The Googrilla Grows
I recently published the Googrilla in the Midst which posits that the influence and impact of Google Apps is largely underappreciated and untapped by the UC community. We are reasonably confident that the cloud in general, and Google Apps specifically, will continue to grow. We also are sure that UC and VoIP have a bright future and hosted UC will continue to grow rapidly.
A few additional thoughts:
Is Google Apps real or an experiment?
Google has a short attention span and is known to kill-off products without much warning. It’s one of the big risks of betting on a cloud services in general (see the Cloud Dissipation Problem). However, I don’t think there’s much risk of Google Apps disappearing anytime soon. Here’s just a quick list of reasons why.
- Google Apps has momentum
- Google Apps has unique differentiators (multi-user collaboration)
- Google Apps has been monetized
- Google Apps competes (effectively) with Microsoft and weakens Microsoft’s dominance/monopoly with Office (Google seems to like things that threaten Microsoft).

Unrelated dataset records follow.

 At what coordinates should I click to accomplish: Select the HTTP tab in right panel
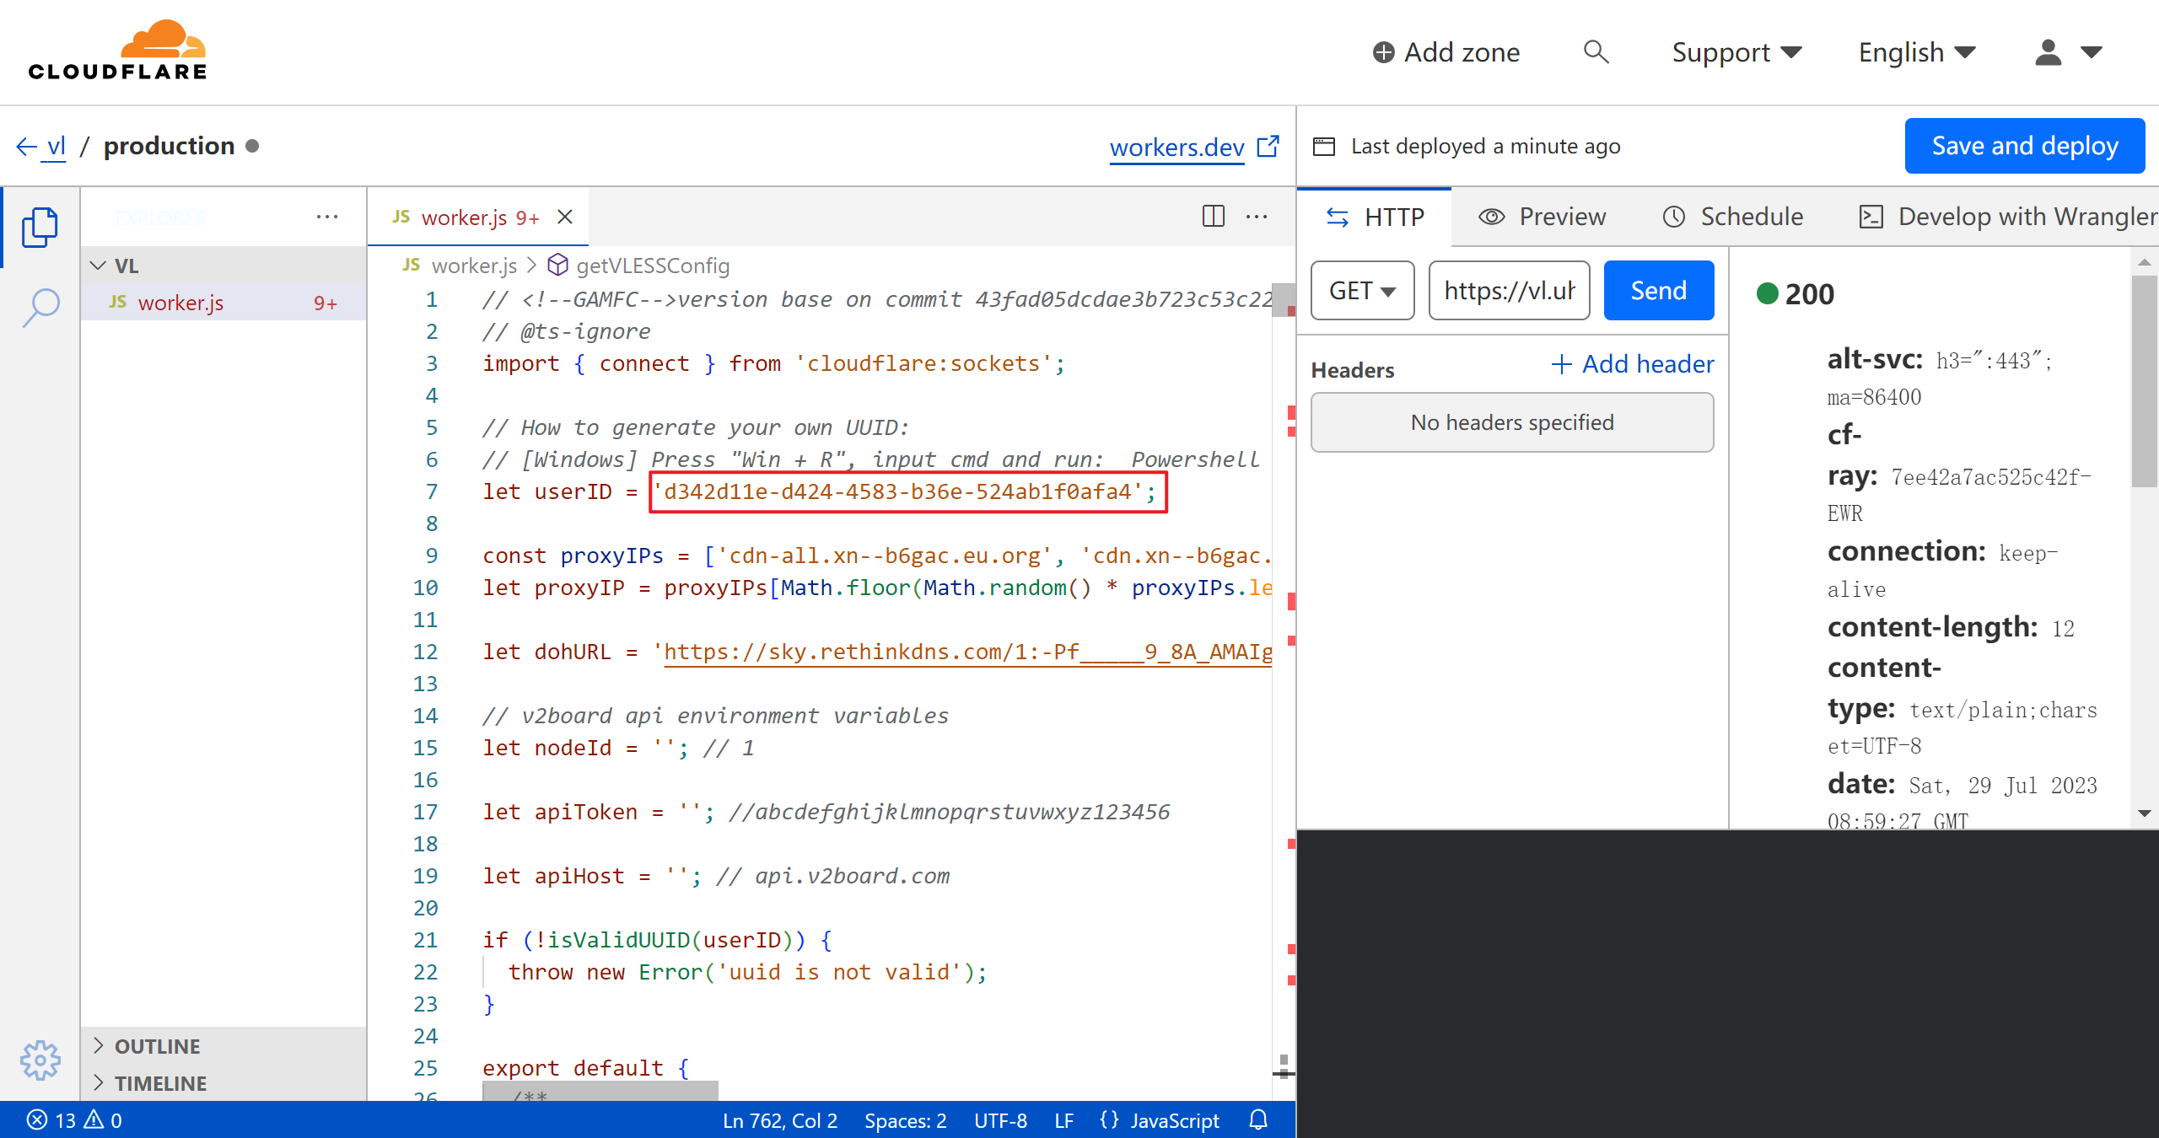pos(1376,214)
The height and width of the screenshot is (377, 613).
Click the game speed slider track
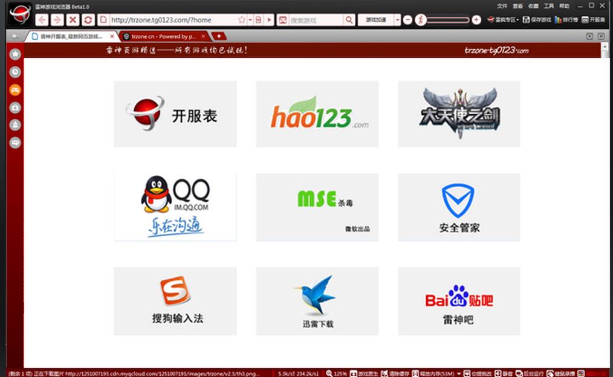447,20
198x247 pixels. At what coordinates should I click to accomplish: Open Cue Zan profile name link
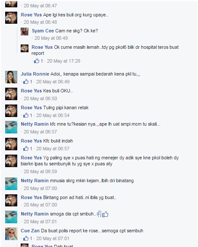pos(30,231)
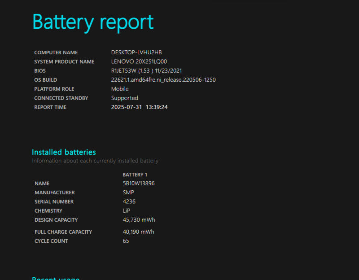Click the serial number 4236
Image resolution: width=359 pixels, height=280 pixels.
(x=129, y=201)

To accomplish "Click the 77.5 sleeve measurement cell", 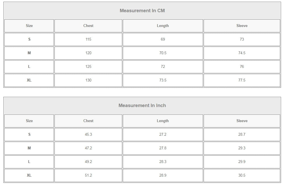I will point(242,80).
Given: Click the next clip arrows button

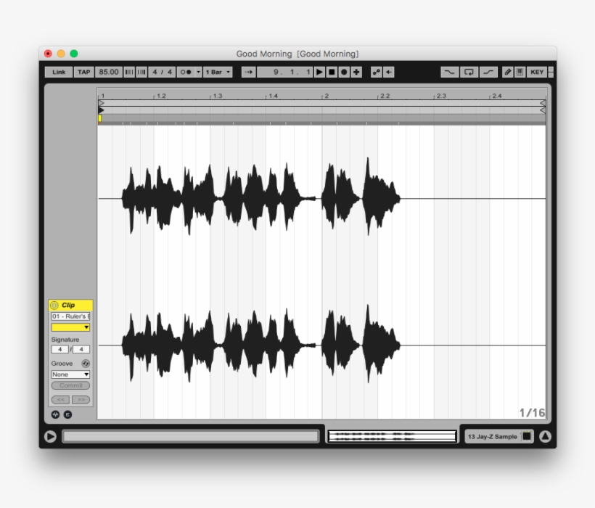Looking at the screenshot, I should (x=81, y=399).
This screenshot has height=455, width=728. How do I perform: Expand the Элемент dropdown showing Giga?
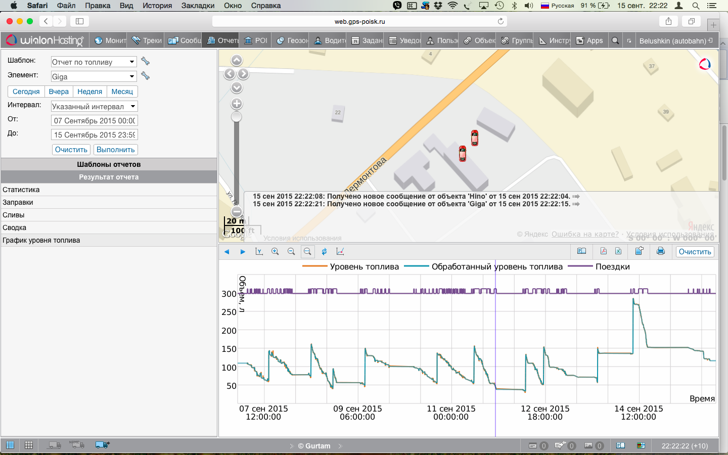(x=94, y=76)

- Google Apps is nearly identical to GMail which helps Google improve its target advertising.
- Google Apps is helping Google drive both a channel and penetration of its Android OS.

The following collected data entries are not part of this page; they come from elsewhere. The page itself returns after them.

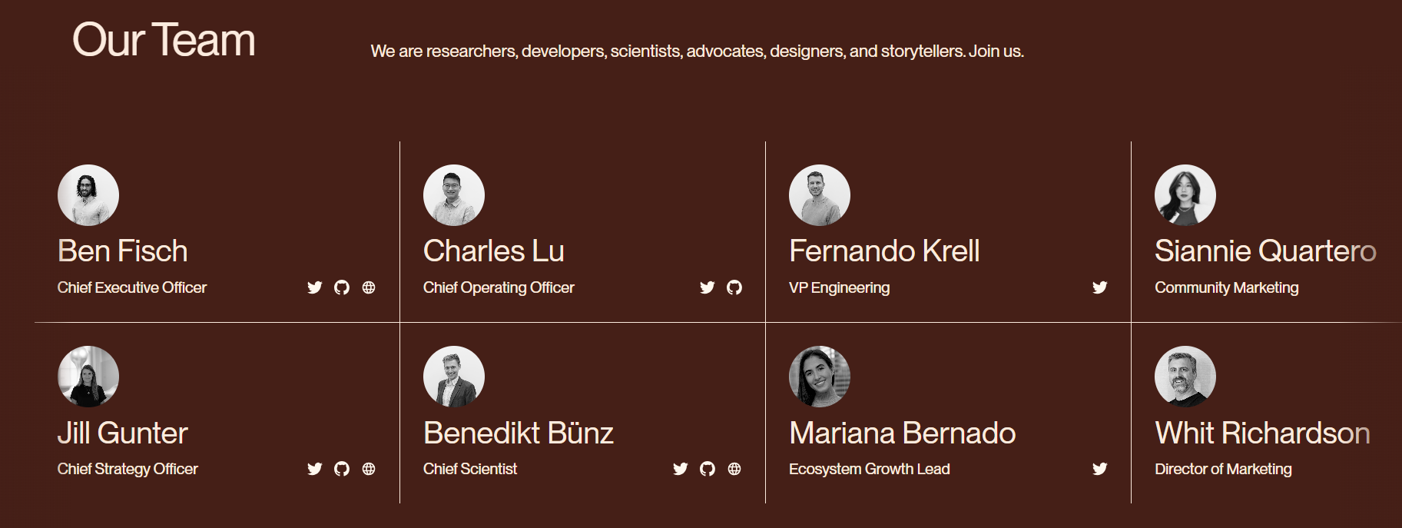Open Charles Lu's Twitter profile
Image resolution: width=1402 pixels, height=528 pixels.
[x=708, y=287]
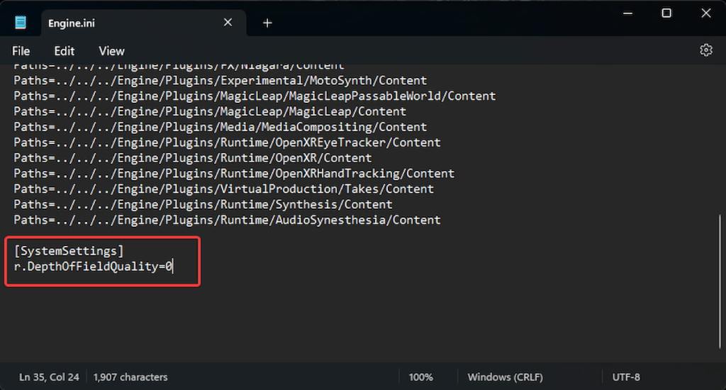Add a new tab with plus button
This screenshot has width=726, height=390.
coord(267,23)
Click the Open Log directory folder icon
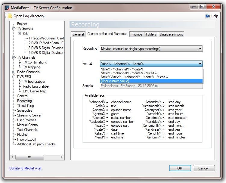The image size is (226, 183). click(10, 16)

- The marketplace opportunity for Google Apps is fueling the Google Ecosystem lifting multiple Google Services from YouTube to Android.
The only concern is that Google Apps does not appear to directly drive advertising revenue. Gmail and its free services do, but the paid versions of Google Apps do not. However, as noted in 5 above, the incremental cost from its free editions are at least partially covered by Apps’ annual service and support fees. That incremental cost of Google Apps vs. its benefits is probably very acceptable.
Also, I wanted to share a few bits that came to me after my post regarding UC moving-in on Apps:
BROADSOFT
William Blair & Company, a global investment firm, is bullish on BroadSoft and categories BSFT as “Outperform” with “Aggressive Growth.” Here’s some snippets from their analysis:
“Google and BroadSoft—comprising cloud office apps, hosted PBX and contact center, mobility, and cloud business apps (CRM, ERP, etc.) innately built on cloud infrastructure from the start is an effective way to deliver value for end-customers and fend off direct competition from traditional on-premise PBX vendors and Microsoft Lync”
“An innovative offshoot born from an original Google Apps’ reseller (Viwo), gUnify is working with the Broadsoft-based MSP, Simple Signal, to exchange sales leads in a joint go-to-market arrangement. GUnify developed a cloud plug-in using Google and BroadWorks APIs to tie the two together.”
“There are more than 5 million Google Apps users to date and Google is determinedly carving up considerable share in a cloud office market, which is expected to reach 695 million users by 2022 from 50 million today, according to Gartner.”
While this research largely agrees with my prior post, what’s surprises me is a case of the tail wagging the dog. BroadSoft’s stock is getting attention not because of its inherent solution, but because of its APIs that enable customers (Simple Signal) to leverage solutions from ISVs (gUnify). According to gUnify, which I met with at the UC Summit, they now have some 20 BroadSoft providers inquiring about partnership opportunities.
AVST
In the original post, I mentioned several enterprise UC companies that are embracing Google Apps, but missed AVST which already targets organizations constrained by poor UC interoperability. AVST addresses this on many levels – including Google Apps integration. AVST CX-E solution had supported Google Apps/Gmail messaging for years, but with release 8.5 support was expanded to include calendaring, presence, and contacts as well. Additionally, calendar events can automate CX-E availability changes. For example, if you have a meeting from 10 to 11 am in your Google Calendar, CX-E can see that and automatically set your Availability to “In a Meeting” during that time period. Optionally, it also informs callers, “Dave Michels is in a meeting and will be back at 11 am.”
These new features, combined with AVST’s enterprise customer base and interoperability with just about every major UC platform (and native integration with NEC and Aastra) makes Google Apps integration potentially as simple as a software upgrade.
CCNA
I met with a firm called CCNA in Australia at the recent UC Summit. This is a Cisco HCS provider that is targeting education and writing their own integration to Google Apps. I instinctively get the BroadSoft Google Apps play that gUnify is pushing (mentioned in original post) because BroadSoft and Google Apps both realize demand from SMBs. But Cisco HCS tends to target 200+ and above implementations. However, as CCNA (clever Cisco innuendo in the name) is targeting higher-education. Education in general, and especially higher-ed is a strong sector for Google Apps adoption.